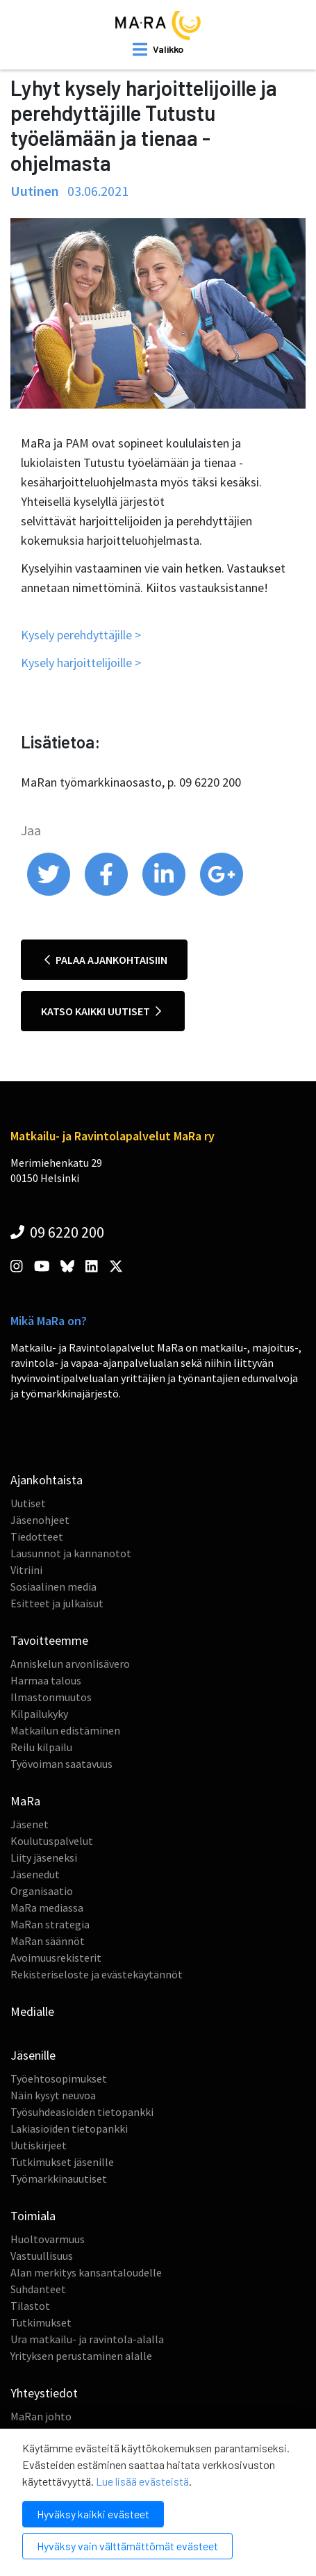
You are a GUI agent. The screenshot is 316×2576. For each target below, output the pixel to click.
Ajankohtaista (46, 1480)
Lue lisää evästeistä (142, 2481)
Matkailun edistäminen (65, 1730)
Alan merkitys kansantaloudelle (86, 2272)
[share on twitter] (49, 892)
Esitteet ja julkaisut (56, 1603)
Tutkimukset (41, 2322)
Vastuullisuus (41, 2256)
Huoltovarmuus (47, 2239)
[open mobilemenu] (158, 49)
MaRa (25, 1801)
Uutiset (28, 1503)
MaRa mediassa (46, 1907)
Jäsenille (33, 2055)
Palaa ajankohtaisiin (105, 960)
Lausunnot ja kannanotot (70, 1553)
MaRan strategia (50, 1924)
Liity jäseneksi (43, 1857)
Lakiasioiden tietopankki (69, 2128)
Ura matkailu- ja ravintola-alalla (87, 2339)
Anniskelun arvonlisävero (70, 1664)
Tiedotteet (36, 1536)
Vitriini (26, 1570)
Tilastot (30, 2306)
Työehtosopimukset (58, 2078)
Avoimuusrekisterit (55, 1957)
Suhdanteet (38, 2289)
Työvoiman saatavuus (61, 1764)
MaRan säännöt (47, 1941)
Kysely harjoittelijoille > (81, 663)
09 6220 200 (57, 1232)
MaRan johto (41, 2416)
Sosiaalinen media (53, 1586)
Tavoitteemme (49, 1640)
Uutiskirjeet (38, 2145)
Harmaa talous (45, 1680)
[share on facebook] (107, 892)
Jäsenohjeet (39, 1520)
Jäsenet (29, 1824)
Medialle (32, 2011)
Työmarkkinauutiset (58, 2178)
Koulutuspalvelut (51, 1841)
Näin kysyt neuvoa (53, 2095)
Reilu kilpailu (41, 1747)
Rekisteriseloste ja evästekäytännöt (96, 1974)
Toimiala (33, 2216)
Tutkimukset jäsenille (62, 2162)
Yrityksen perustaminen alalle (81, 2356)
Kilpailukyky (39, 1714)
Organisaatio (41, 1891)
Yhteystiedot (44, 2393)
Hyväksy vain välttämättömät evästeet (127, 2545)
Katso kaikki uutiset (101, 1011)
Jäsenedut (35, 1874)
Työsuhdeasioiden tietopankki (81, 2112)
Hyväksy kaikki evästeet (93, 2513)
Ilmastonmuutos (51, 1697)
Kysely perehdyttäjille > (81, 635)
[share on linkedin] (165, 892)
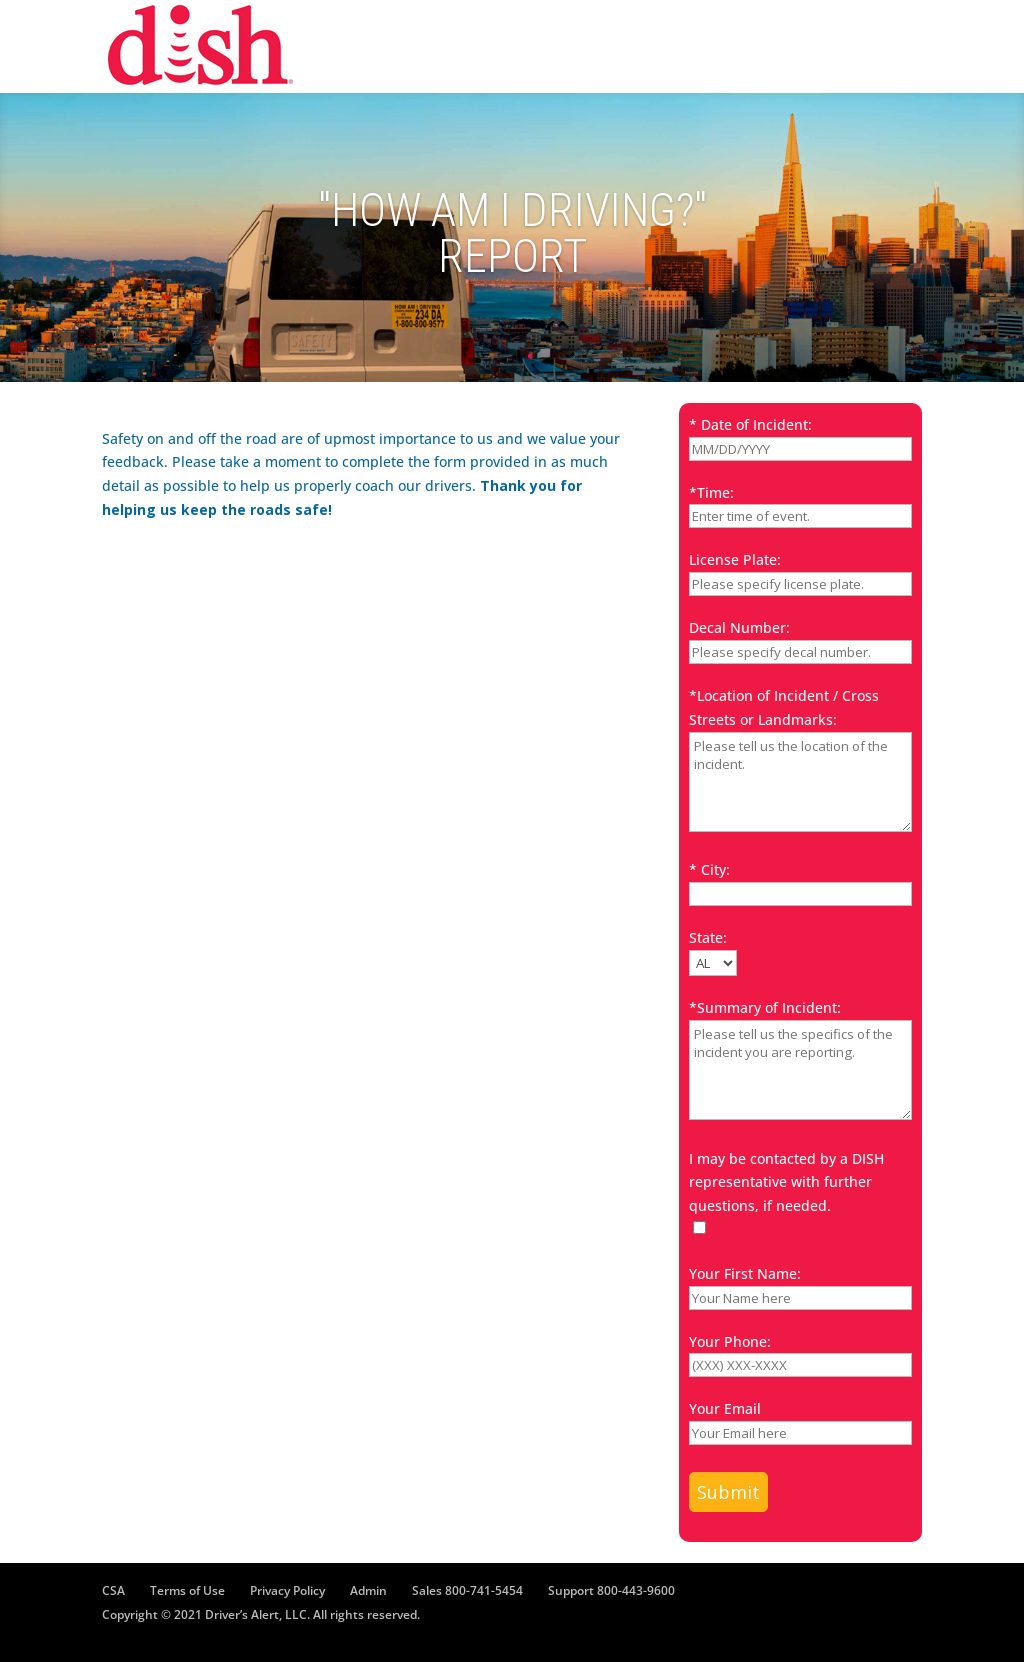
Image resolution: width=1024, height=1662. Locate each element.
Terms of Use (187, 1590)
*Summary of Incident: (765, 1007)
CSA (113, 1590)
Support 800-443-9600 (611, 1590)
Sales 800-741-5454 (467, 1590)
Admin (368, 1590)
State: (708, 937)
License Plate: (735, 559)
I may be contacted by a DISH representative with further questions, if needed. (786, 1182)
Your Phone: (730, 1341)
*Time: (711, 492)
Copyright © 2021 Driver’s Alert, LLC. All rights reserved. (261, 1614)
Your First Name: (745, 1273)
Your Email (725, 1408)
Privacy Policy (287, 1590)
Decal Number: (739, 627)
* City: (709, 869)
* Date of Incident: (750, 424)
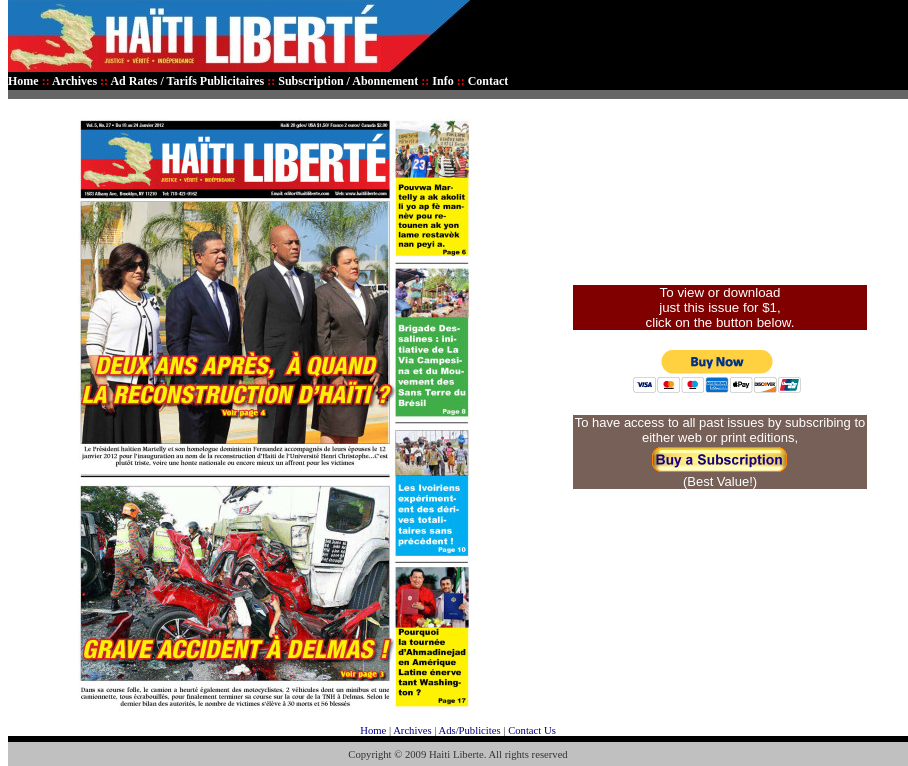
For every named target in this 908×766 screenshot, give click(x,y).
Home (373, 730)
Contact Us (532, 730)
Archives (412, 730)
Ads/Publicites (469, 730)
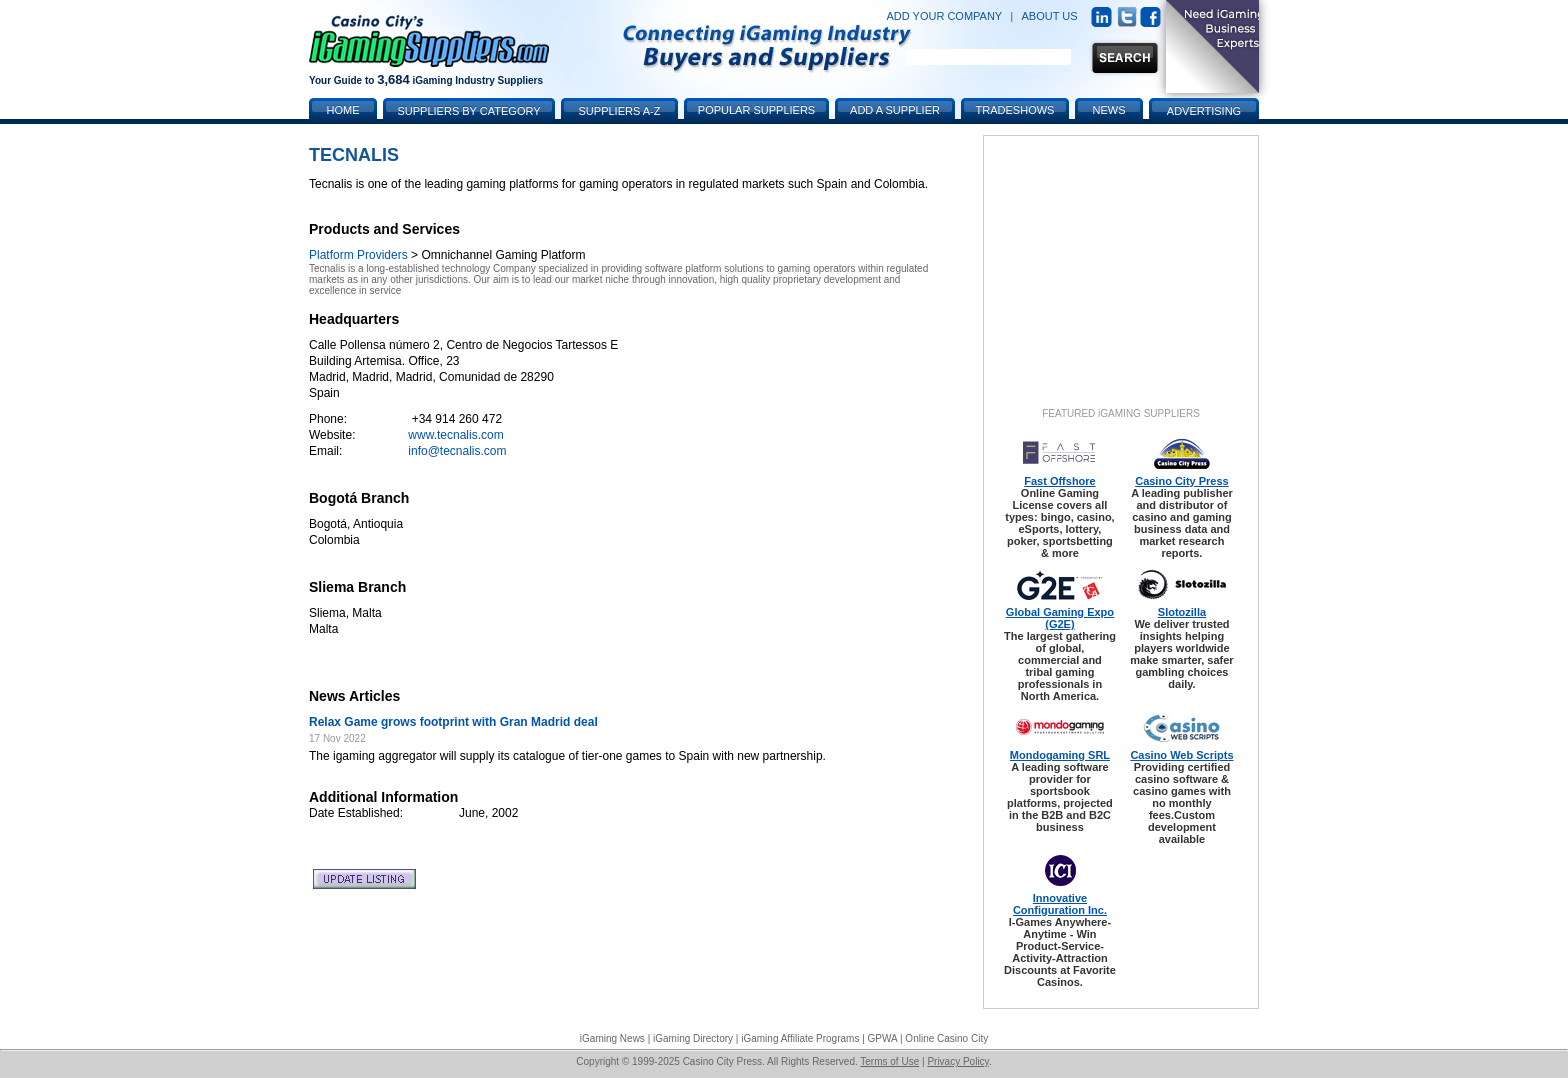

----

### Description of the task
Rewrite all the items above with "Terms of Use" changed to "Terms of Service" and everything else kept the same, leaving out the pictures.

### Expected output
You are a GUI agent. The screenshot is 316×2576. For each target below, output the pixel to click.
Ajankohtaista (46, 1480)
Lue lisää evästeistä (142, 2481)
Matkailun edistäminen (65, 1730)
Alan merkitys kansantaloudelle (86, 2272)
[share on twitter] (49, 892)
Esitteet ja julkaisut (56, 1603)
Tutkimukset (41, 2322)
Vastuullisuus (41, 2256)
Huoltovarmuus (47, 2239)
[open mobilemenu] (158, 49)
MaRa (25, 1801)
Uutiset (28, 1503)
MaRa mediassa (46, 1907)
Jäsenille (33, 2055)
Palaa ajankohtaisiin (105, 960)
Lausunnot ja kannanotot (70, 1553)
MaRan strategia (50, 1924)
Liity jäseneksi (43, 1857)
Lakiasioiden tietopankki (69, 2128)
Ura matkailu- ja ravintola-alalla (87, 2339)
Anniskelun arvonlisävero (70, 1664)
Tiedotteet (36, 1536)
Vitriini (26, 1570)
Tilastot (30, 2306)
Työehtosopimukset (58, 2078)
Avoimuusrekisterit (55, 1957)
Suhdanteet (38, 2289)
Työvoiman saatavuus (61, 1764)
MaRan säännöt (47, 1941)
Kysely harjoittelijoille > (81, 663)
09 6220 200 (57, 1232)
MaRan johto (41, 2416)
Sosiaalinen media (53, 1586)
Tavoitteemme (49, 1640)
Uutiskirjeet (38, 2145)
Harmaa talous (45, 1680)
[share on facebook] (107, 892)
Jäsenohjeet (39, 1520)
Jäsenet (29, 1824)
Medialle (32, 2011)
Työmarkkinauutiset (58, 2178)
Koulutuspalvelut (51, 1841)
Näin kysyt neuvoa (53, 2095)
Reilu kilpailu (41, 1747)
Rekisteriseloste ja evästekäytännöt (96, 1974)
Toimiala (33, 2216)
Tutkimukset jäsenille (62, 2162)
Yrityksen perustaminen alalle (81, 2356)
Kilpailukyky (39, 1714)
Organisaatio (41, 1891)
Yhteystiedot (44, 2393)
Hyväksy vain välttämättömät evästeet (127, 2545)
Katso kaikki uutiset (101, 1011)
Jäsenedut (35, 1874)
Työsuhdeasioiden tietopankki (81, 2112)
Hyväksy kaikki evästeet (93, 2513)
Ilmastonmuutos (51, 1697)
Kysely perehdyttäjille > (81, 635)
[share on linkedin] (165, 892)
Image resolution: width=1024, height=1662. Locate each element.
Terms of Service (187, 1590)
*Summary of Incident: (765, 1007)
CSA (113, 1590)
Support 800-443-9600 (611, 1590)
Sales 800-741-5454 (467, 1590)
Admin (368, 1590)
State: (708, 937)
License Plate: (735, 559)
I may be contacted by a DISH representative with further questions, if needed. (786, 1182)
Your Phone: (730, 1341)
*Time: (711, 492)
Copyright © 2021 Driver’s Alert, LLC. All rights reserved. (261, 1614)
Your First Name: (745, 1273)
Your Email (725, 1408)
Privacy Policy (287, 1590)
Decal Number: (739, 627)
* City: (709, 869)
* Date of Incident: (750, 424)
For every named target in this 908×766 screenshot, give click(x,y).
Home (373, 730)
Contact Us (532, 730)
Archives (412, 730)
Ads/Publicites (469, 730)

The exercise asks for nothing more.